M. V.: Comme toutes les politiques publiques en général, les politiques transfrontalières peuvent se traiter, selon leur nature et leur objet, à différentes échelles territoriales et institutionnelles. L’important est que ces politiques soient entre elles cohérentes et coordonnées. Chez nous comme chez nos amis d’Euskadi, il existe plusieurs niveaux d’intervention en matière de politiques transfrontalières. Plusieurs institutions et collectivités sont impliquées dans le transfrontalier et traitent, à leur échelle, des sujets sur lesquels elles ont autorité et compétence. Face à cette diversité des acteurs politiques, la question est celle de la cohérence des politiques publiques transfrontalières, et donc celle de leur bonne orchestration, ce qui n’est pas toujours le cas.

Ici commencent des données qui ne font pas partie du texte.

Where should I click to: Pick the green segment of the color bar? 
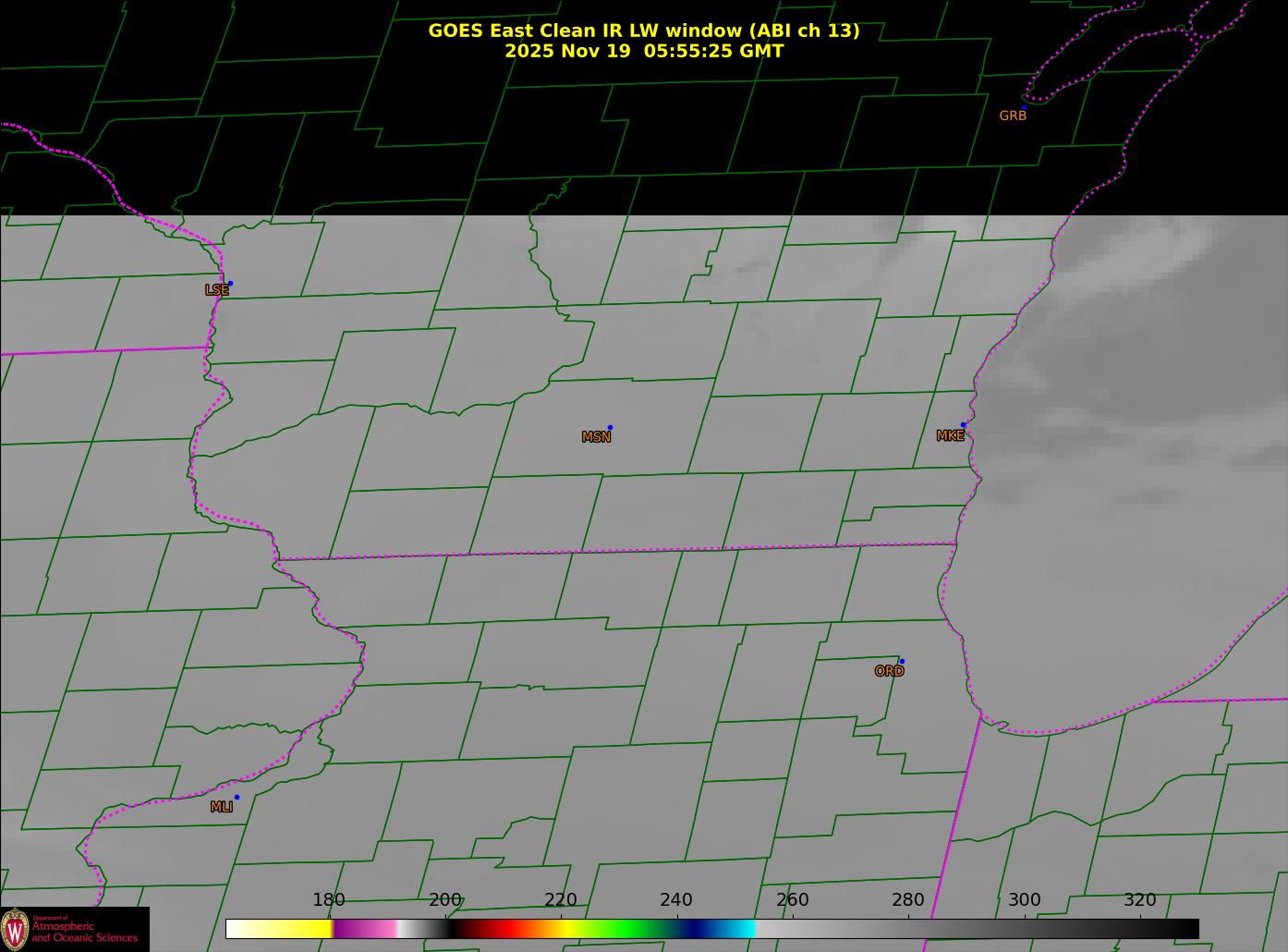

A ce titre, notre conception décentralisée de l’action publique et notre engagement européen, nous conduisent à considérer que la notion d’euro-région est une forme institutionnelle pertinente pour entraîner, réguler et orchestrer les politiques transfrontalières, comme notamment les politiques linguistiques. La création récente de l’Eurorégion Aquitaine / Euskadi, sous forme juridique aujourd’hui officialisée par l’Europe d’un Groupement européen de coopération transfrontalière (GECT), représente de ce point de vue une réelle avancée. L’Eurorégion n’empêche en rien l’existence et l’intervention d’autres autorités publiques, à d’autres échelles territoriales, mais elle doit permettre de cumuler de façon positive leurs dynamiques respectives.

Enb.: De nombreux élus locaux, les associations de défense de l’environnement, des élus consulaires et de très nombreux citoyens refusent une LGV à travers le Pays Basque et demandent l’amélioration de la ligne existante. Quelle est votre position et celle de votre candidat présidentiel?

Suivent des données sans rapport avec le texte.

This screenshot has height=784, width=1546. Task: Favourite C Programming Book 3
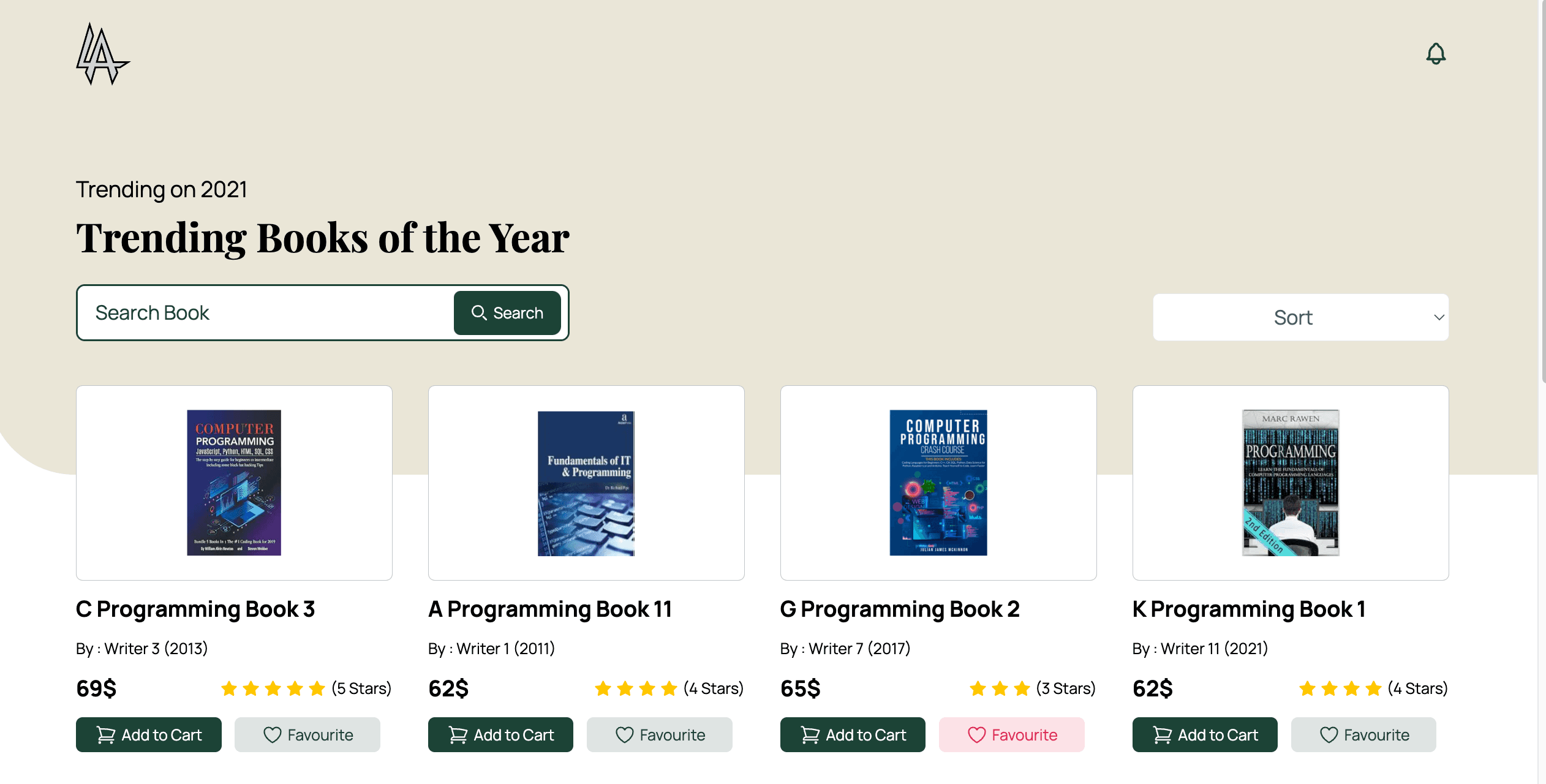pos(307,734)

M. V.: Le débat sur la LGV et son tracé divise la société basque, comme il divise d’ailleurs les mouvements politiques. Le nôtre n’échappe pas à ce constat. C’est un débat riche, un débat de notre temps. Nous devons être collectivement à la hauteur de ce débat, ne pas se diaboliser mutuellement ou s’accuser réciproquement de mauvaise foi. Chacun a ses raisons, sans pour autant pouvoir prétendre qu’il a raison. En ce qui nous concerne, notre position peut se résumer en cinq points:
1) Le Pays Basque a besoin de la grande vitesse ferroviaire. Pour la compétitivité du territoire, c’est une chance supplémentaire d’être à 3 heures de Paris, à 2 heures de Madrid et à moins d’1 heure de Bilbao.
2) Le Pays Basque a besoin du report modal de la route vers le rail. Les milliers de poids lourds quotidiens de Bordeaux à Hendaye ou à Biriatou sont une calamité écologique qu’il faut faire cesser.
3) Le Pays Basque a besoin d’Eurocité ex-press, du tram-train transfrontalier reliant Ba-yonne à San-Sébastian, axe structurant de mobilité pour la grande conurbation basque qui s’annonce, moyen de déplacement pouvant réduire de 10 à 15 % le trafic automobile sur la côte. Le trafic du tram-train, avec son important cadencement, est-il compatible avec le TGV sur les lignes actuelles?
4) L’environnement du Pays Basque doit être protégé. Le patrimoine naturel du Pays Basque est une richesse, il ne faut pas lui porter atteinte. Si un nouveau tracé devait s’avérer inévitable, son inscription environnementale devra être parfaite.
5) Le débat démocratique doit se poursuivre. Il n’est pas possible d’imposer à un territoire un aménagement contesté par une grande partie de ses acteurs. Il faut trancher une fois pour toutes le débat d’experts, avancer vers un consensus sur les faits. Ce n’est pas le cas aujourd’hui. Que peut véritablement absorber la ligne actuelle et jusqu’à quand? Ne peut-on dissocier le trafic TGV des passagers et le trafic TGV du fret, ce dernier passant hors Pays Basque? Une fois de plus, ce débat a sa légitimité et doit se poursuivre, dans un respect mutuel.